Start of Entries shown

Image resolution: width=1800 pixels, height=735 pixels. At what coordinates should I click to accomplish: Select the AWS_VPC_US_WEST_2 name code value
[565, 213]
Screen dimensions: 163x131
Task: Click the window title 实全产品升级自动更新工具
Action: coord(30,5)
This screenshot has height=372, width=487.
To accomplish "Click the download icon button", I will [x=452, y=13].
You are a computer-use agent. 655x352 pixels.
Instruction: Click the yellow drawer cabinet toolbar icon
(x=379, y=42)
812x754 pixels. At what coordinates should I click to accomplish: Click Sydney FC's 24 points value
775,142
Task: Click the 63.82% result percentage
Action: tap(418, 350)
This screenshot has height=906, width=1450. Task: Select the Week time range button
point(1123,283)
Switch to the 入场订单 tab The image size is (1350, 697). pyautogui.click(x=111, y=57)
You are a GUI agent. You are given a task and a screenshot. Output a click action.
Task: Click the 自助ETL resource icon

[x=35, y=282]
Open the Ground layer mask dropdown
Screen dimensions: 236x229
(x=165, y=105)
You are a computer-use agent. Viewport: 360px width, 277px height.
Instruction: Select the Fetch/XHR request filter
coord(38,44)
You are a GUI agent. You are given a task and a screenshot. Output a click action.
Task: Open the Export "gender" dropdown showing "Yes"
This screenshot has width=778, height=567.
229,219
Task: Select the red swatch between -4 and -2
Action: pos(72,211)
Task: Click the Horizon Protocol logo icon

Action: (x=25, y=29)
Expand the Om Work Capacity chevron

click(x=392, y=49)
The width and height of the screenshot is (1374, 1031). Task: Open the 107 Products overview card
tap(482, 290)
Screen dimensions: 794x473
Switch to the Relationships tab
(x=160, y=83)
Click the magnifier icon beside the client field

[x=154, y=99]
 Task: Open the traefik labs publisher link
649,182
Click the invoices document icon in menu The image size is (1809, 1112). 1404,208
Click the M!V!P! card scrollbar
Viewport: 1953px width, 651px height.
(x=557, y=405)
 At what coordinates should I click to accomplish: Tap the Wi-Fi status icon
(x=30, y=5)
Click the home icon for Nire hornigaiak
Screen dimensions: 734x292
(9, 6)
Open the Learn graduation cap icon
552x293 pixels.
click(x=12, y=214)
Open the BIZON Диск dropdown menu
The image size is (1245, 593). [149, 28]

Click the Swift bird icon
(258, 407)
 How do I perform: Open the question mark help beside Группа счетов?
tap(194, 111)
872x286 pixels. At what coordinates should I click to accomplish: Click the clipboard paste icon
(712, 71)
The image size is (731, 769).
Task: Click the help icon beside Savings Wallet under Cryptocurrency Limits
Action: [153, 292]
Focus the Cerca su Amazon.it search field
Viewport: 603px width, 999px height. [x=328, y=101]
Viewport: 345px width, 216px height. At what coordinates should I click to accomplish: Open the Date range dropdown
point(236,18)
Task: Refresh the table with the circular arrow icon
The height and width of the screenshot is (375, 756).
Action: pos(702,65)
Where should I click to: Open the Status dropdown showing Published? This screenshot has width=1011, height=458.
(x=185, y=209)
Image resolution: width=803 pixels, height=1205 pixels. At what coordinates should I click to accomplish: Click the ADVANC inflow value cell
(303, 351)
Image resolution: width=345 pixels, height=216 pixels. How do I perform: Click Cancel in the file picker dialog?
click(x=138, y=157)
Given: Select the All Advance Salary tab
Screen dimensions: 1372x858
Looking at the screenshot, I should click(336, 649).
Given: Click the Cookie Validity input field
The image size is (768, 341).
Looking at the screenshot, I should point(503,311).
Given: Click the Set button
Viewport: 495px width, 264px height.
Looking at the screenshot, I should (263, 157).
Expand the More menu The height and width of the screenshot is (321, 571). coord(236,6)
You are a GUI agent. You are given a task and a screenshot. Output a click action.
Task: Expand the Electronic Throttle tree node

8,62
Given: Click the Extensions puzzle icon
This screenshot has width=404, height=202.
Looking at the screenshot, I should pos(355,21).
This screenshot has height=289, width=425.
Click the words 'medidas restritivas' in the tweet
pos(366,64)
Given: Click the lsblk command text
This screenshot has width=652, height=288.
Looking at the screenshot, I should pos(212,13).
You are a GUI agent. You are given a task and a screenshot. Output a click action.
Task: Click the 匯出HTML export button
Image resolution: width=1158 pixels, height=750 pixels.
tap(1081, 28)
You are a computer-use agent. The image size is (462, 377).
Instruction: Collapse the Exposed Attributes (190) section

End of Entries shown

*Task goal*
Transcribe the data above exactly as it reads.

*Solution for this exercise*
Image resolution: width=1800 pixels, height=735 pixels. At what coordinates should I click to accomplish: Select the AWS_VPC_US_WEST_2 name code value
[565, 213]
Screen dimensions: 163x131
Task: Click the window title 实全产品升级自动更新工具
Action: coord(30,5)
This screenshot has height=372, width=487.
To accomplish "Click the download icon button", I will [x=452, y=13].
You are a computer-use agent. 655x352 pixels.
Instruction: Click the yellow drawer cabinet toolbar icon
(x=379, y=42)
812x754 pixels. At what coordinates should I click to accomplish: Click Sydney FC's 24 points value
775,142
Task: Click the 63.82% result percentage
Action: tap(418, 350)
This screenshot has height=906, width=1450. Task: Select the Week time range button
point(1123,283)
Switch to the 入场订单 tab The image size is (1350, 697). pyautogui.click(x=111, y=57)
You are a GUI agent. You are given a task and a screenshot. Output a click action.
Task: Click the 自助ETL resource icon

[x=35, y=282]
Open the Ground layer mask dropdown
Screen dimensions: 236x229
(x=165, y=105)
You are a computer-use agent. Viewport: 360px width, 277px height.
Instruction: Select the Fetch/XHR request filter
coord(38,44)
You are a GUI agent. You are given a task and a screenshot. Output a click action.
Task: Open the Export "gender" dropdown showing "Yes"
This screenshot has width=778, height=567.
229,219
Task: Select the red swatch between -4 and -2
Action: pos(72,211)
Task: Click the Horizon Protocol logo icon

Action: (x=25, y=29)
Expand the Om Work Capacity chevron

click(x=392, y=49)
The width and height of the screenshot is (1374, 1031). Task: Open the 107 Products overview card
tap(482, 290)
Screen dimensions: 794x473
Switch to the Relationships tab
(x=160, y=83)
Click the magnifier icon beside the client field

[x=154, y=99]
 Task: Open the traefik labs publisher link
649,182
Click the invoices document icon in menu The image size is (1809, 1112). 1404,208
Click the M!V!P! card scrollbar
Viewport: 1953px width, 651px height.
(x=557, y=405)
 At what coordinates should I click to accomplish: Tap the Wi-Fi status icon
(x=30, y=5)
Click the home icon for Nire hornigaiak
Screen dimensions: 734x292
(9, 6)
Open the Learn graduation cap icon
552x293 pixels.
click(x=12, y=214)
Open the BIZON Диск dropdown menu
The image size is (1245, 593). [149, 28]

Click the Swift bird icon
(258, 407)
 How do I perform: Open the question mark help beside Группа счетов?
tap(194, 111)
872x286 pixels. At what coordinates should I click to accomplish: Click the clipboard paste icon
(712, 71)
The image size is (731, 769).
Task: Click the help icon beside Savings Wallet under Cryptocurrency Limits
Action: [153, 292]
Focus the Cerca su Amazon.it search field
Viewport: 603px width, 999px height. [x=328, y=101]
Viewport: 345px width, 216px height. At what coordinates should I click to accomplish: Open the Date range dropdown
point(236,18)
Task: Refresh the table with the circular arrow icon
The height and width of the screenshot is (375, 756).
Action: pos(702,65)
Where should I click to: Open the Status dropdown showing Published? This screenshot has width=1011, height=458.
(x=185, y=209)
Image resolution: width=803 pixels, height=1205 pixels. At what coordinates should I click to accomplish: Click the ADVANC inflow value cell
(303, 351)
Image resolution: width=345 pixels, height=216 pixels. How do I perform: Click Cancel in the file picker dialog?
click(x=138, y=157)
Given: Select the All Advance Salary tab
Screen dimensions: 1372x858
Looking at the screenshot, I should click(336, 649).
Given: Click the Cookie Validity input field
The image size is (768, 341).
Looking at the screenshot, I should point(503,311).
Given: Click the Set button
Viewport: 495px width, 264px height.
Looking at the screenshot, I should (263, 157).
Expand the More menu The height and width of the screenshot is (321, 571). coord(236,6)
You are a GUI agent. You are given a task and a screenshot. Output a click action.
Task: Expand the Electronic Throttle tree node

8,62
Given: Click the Extensions puzzle icon
This screenshot has width=404, height=202.
Looking at the screenshot, I should pos(355,21).
This screenshot has height=289, width=425.
Click the words 'medidas restritivas' in the tweet
pos(366,64)
Given: Click the lsblk command text
This screenshot has width=652, height=288.
Looking at the screenshot, I should pos(212,13).
You are a GUI agent. You are given a task and a screenshot. Output a click action.
Task: Click the 匯出HTML export button
Image resolution: width=1158 pixels, height=750 pixels.
tap(1081, 28)
You are a computer-use agent. The image size is (462, 377).
Instruction: Collapse the Exposed Attributes (190) section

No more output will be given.